## Brief:
Once you find the line with "Viewport: 997px width, 533px", transcribe it and all the lines that follow to the end of the data, exactly as written; skip any pictures.

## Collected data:
-------

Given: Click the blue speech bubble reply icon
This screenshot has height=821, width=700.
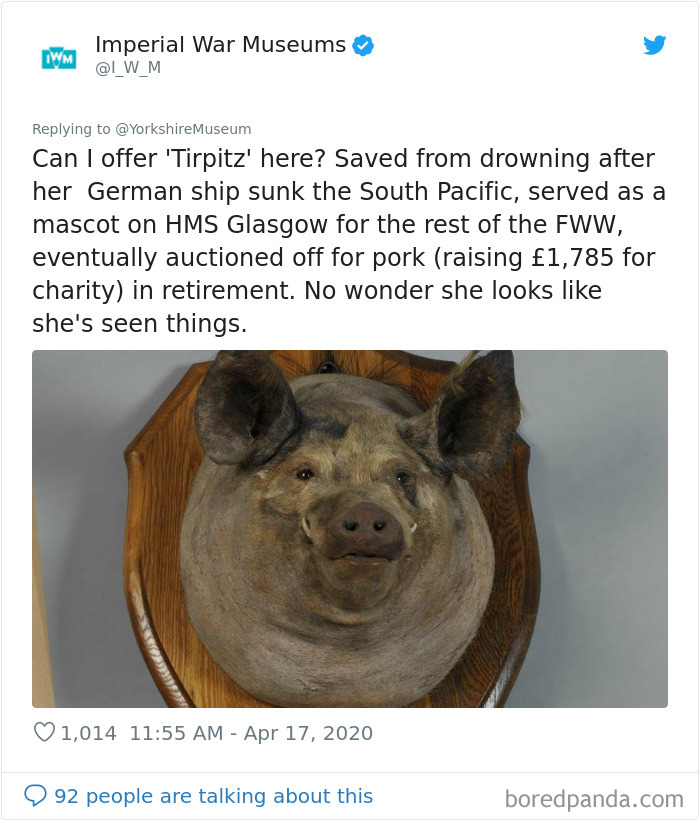Looking at the screenshot, I should coord(36,795).

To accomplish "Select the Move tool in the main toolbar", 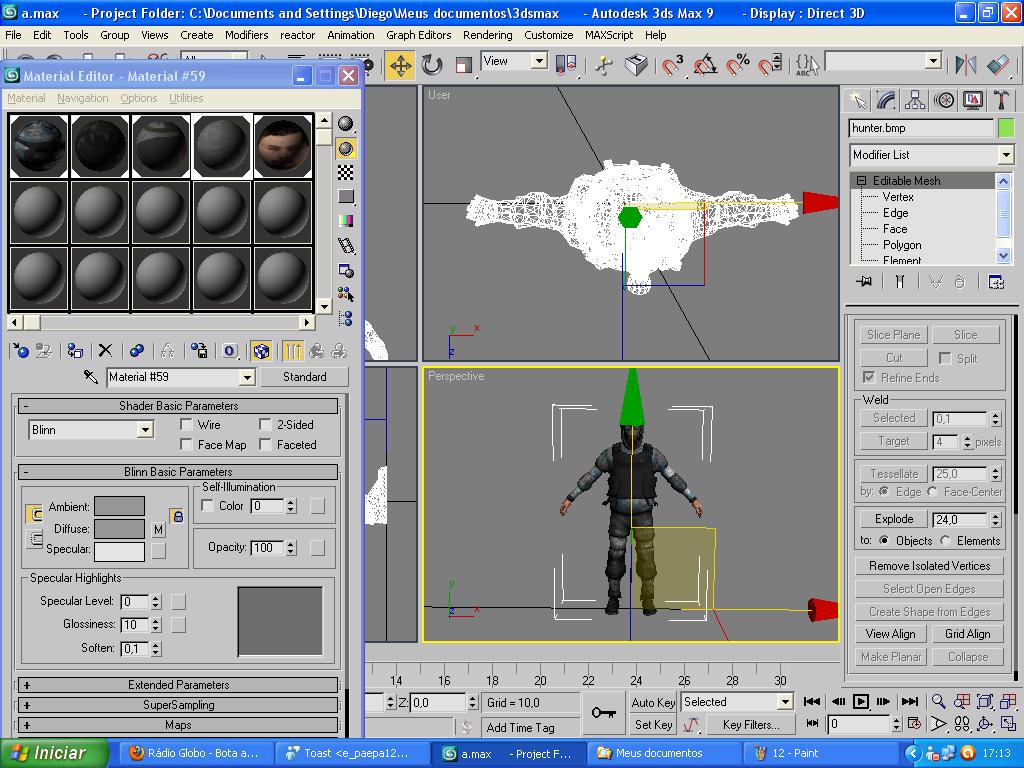I will coord(400,66).
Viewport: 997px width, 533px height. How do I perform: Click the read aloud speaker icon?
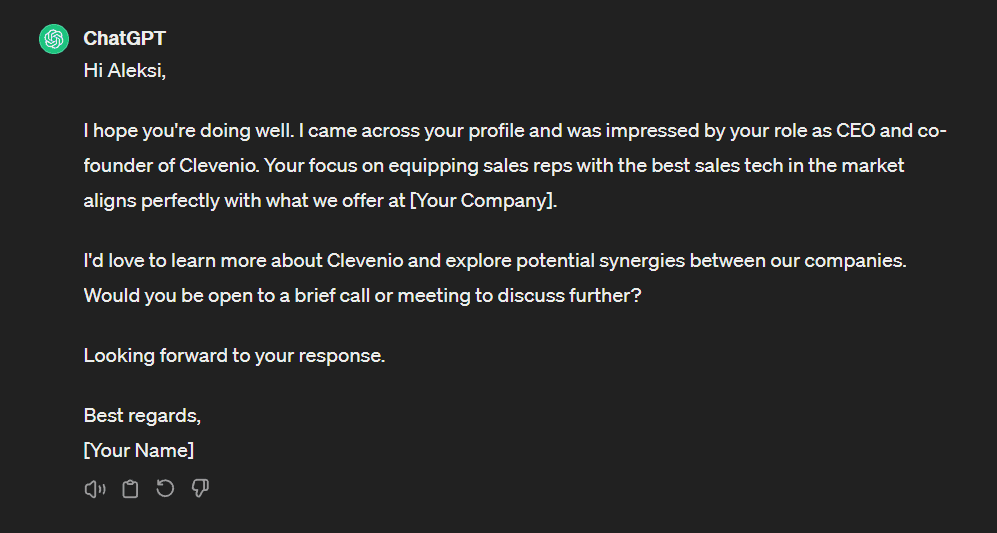(x=95, y=489)
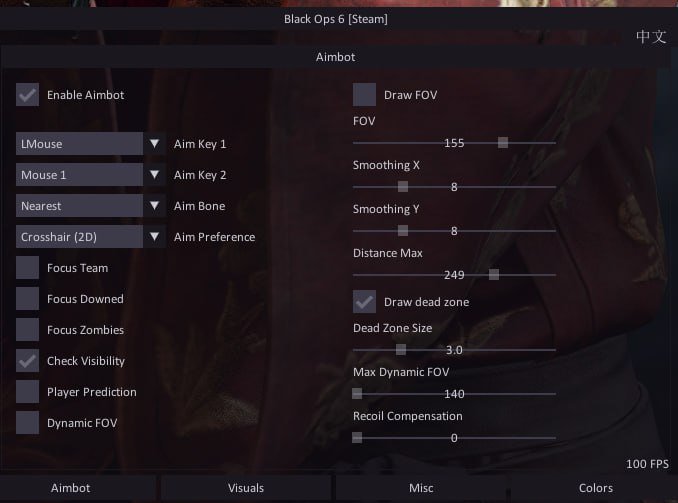Enable the Focus Team checkbox
This screenshot has height=503, width=678.
pos(28,268)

-------

## Response to the exercise:
Viewport: 997px width, 533px height. How do I perform: Click the read aloud speaker icon?
(x=95, y=489)
Enable the Focus Team checkbox
This screenshot has height=503, width=678.
pos(28,268)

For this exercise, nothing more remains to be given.